Given instruction:
Reproduce the following material line for line, without altering any character.
-- Start --
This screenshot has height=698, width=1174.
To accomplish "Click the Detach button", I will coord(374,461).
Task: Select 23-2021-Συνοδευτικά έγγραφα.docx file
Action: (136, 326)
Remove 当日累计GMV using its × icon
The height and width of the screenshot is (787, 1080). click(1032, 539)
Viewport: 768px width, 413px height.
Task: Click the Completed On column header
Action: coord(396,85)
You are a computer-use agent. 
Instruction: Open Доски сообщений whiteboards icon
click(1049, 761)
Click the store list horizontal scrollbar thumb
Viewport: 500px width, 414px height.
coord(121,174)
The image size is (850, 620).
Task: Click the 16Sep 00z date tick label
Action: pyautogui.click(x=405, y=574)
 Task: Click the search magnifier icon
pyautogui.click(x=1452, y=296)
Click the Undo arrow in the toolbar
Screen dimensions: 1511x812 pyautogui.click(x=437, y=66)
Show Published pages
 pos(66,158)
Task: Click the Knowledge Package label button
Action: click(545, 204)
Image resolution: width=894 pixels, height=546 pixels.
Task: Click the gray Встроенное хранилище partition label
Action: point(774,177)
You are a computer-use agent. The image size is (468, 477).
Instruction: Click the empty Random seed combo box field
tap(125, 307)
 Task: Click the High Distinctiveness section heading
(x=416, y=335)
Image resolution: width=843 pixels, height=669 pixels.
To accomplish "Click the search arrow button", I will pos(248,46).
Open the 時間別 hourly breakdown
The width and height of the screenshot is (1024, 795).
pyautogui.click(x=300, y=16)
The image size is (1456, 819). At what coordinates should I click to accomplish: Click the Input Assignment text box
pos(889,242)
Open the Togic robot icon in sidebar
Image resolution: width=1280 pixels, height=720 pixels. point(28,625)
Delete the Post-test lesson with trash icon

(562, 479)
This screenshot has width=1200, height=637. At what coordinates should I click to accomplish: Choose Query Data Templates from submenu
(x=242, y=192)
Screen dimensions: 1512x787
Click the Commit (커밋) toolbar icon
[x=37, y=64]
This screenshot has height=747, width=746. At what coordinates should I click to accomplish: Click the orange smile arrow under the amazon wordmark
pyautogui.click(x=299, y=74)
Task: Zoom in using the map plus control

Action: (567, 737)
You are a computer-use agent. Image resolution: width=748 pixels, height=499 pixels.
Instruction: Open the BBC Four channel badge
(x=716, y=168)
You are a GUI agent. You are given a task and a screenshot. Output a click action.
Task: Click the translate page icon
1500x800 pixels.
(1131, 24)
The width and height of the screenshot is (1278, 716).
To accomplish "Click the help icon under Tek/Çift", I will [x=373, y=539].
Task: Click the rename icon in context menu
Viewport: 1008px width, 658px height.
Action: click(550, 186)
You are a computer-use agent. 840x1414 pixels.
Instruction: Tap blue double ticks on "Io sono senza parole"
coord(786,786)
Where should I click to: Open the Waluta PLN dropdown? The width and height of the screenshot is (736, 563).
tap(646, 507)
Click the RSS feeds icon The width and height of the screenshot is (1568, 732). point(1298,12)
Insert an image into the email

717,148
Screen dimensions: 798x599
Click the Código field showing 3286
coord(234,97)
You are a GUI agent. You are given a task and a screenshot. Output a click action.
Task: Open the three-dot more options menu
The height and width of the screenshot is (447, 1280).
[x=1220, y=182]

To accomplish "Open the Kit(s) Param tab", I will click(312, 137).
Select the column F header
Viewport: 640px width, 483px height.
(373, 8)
-- End --
Response to the exercise:
This screenshot has height=698, width=1174.
To accomplish "Click the Detach button", I will coord(374,461).
Task: Select 23-2021-Συνοδευτικά έγγραφα.docx file
Action: (136, 326)
Remove 当日累计GMV using its × icon
The height and width of the screenshot is (787, 1080). click(1032, 539)
Viewport: 768px width, 413px height.
Task: Click the Completed On column header
Action: coord(396,85)
You are a computer-use agent. 
Instruction: Open Доски сообщений whiteboards icon
click(1049, 761)
Click the store list horizontal scrollbar thumb
Viewport: 500px width, 414px height.
coord(121,174)
The image size is (850, 620).
Task: Click the 16Sep 00z date tick label
Action: pyautogui.click(x=405, y=574)
 Task: Click the search magnifier icon
pyautogui.click(x=1452, y=296)
Click the Undo arrow in the toolbar
Screen dimensions: 1511x812 pyautogui.click(x=437, y=66)
Show Published pages
 pos(66,158)
Task: Click the Knowledge Package label button
Action: click(545, 204)
Image resolution: width=894 pixels, height=546 pixels.
Task: Click the gray Встроенное хранилище partition label
Action: point(774,177)
You are a computer-use agent. The image size is (468, 477).
Instruction: Click the empty Random seed combo box field
tap(125, 307)
 Task: Click the High Distinctiveness section heading
(x=416, y=335)
Image resolution: width=843 pixels, height=669 pixels.
To accomplish "Click the search arrow button", I will pos(248,46).
Open the 時間別 hourly breakdown
The width and height of the screenshot is (1024, 795).
pyautogui.click(x=300, y=16)
The image size is (1456, 819). At what coordinates should I click to accomplish: Click the Input Assignment text box
pos(889,242)
Open the Togic robot icon in sidebar
Image resolution: width=1280 pixels, height=720 pixels. point(28,625)
Delete the Post-test lesson with trash icon

(562, 479)
This screenshot has width=1200, height=637. At what coordinates should I click to accomplish: Choose Query Data Templates from submenu
(x=242, y=192)
Screen dimensions: 1512x787
Click the Commit (커밋) toolbar icon
[x=37, y=64]
This screenshot has height=747, width=746. At what coordinates should I click to accomplish: Click the orange smile arrow under the amazon wordmark
pyautogui.click(x=299, y=74)
Task: Zoom in using the map plus control

Action: (567, 737)
You are a computer-use agent. Image resolution: width=748 pixels, height=499 pixels.
Instruction: Open the BBC Four channel badge
(x=716, y=168)
You are a GUI agent. You are given a task and a screenshot. Output a click action.
Task: Click the translate page icon
1500x800 pixels.
(1131, 24)
The width and height of the screenshot is (1278, 716).
To accomplish "Click the help icon under Tek/Çift", I will [x=373, y=539].
Task: Click the rename icon in context menu
Viewport: 1008px width, 658px height.
Action: click(550, 186)
You are a computer-use agent. 840x1414 pixels.
Instruction: Tap blue double ticks on "Io sono senza parole"
coord(786,786)
Where should I click to: Open the Waluta PLN dropdown? The width and height of the screenshot is (736, 563).
tap(646, 507)
Click the RSS feeds icon The width and height of the screenshot is (1568, 732). point(1298,12)
Insert an image into the email

717,148
Screen dimensions: 798x599
Click the Código field showing 3286
coord(234,97)
You are a GUI agent. You are given a task and a screenshot. Output a click action.
Task: Open the three-dot more options menu
The height and width of the screenshot is (447, 1280).
[x=1220, y=182]

To accomplish "Open the Kit(s) Param tab", I will click(312, 137).
Select the column F header
Viewport: 640px width, 483px height.
(373, 8)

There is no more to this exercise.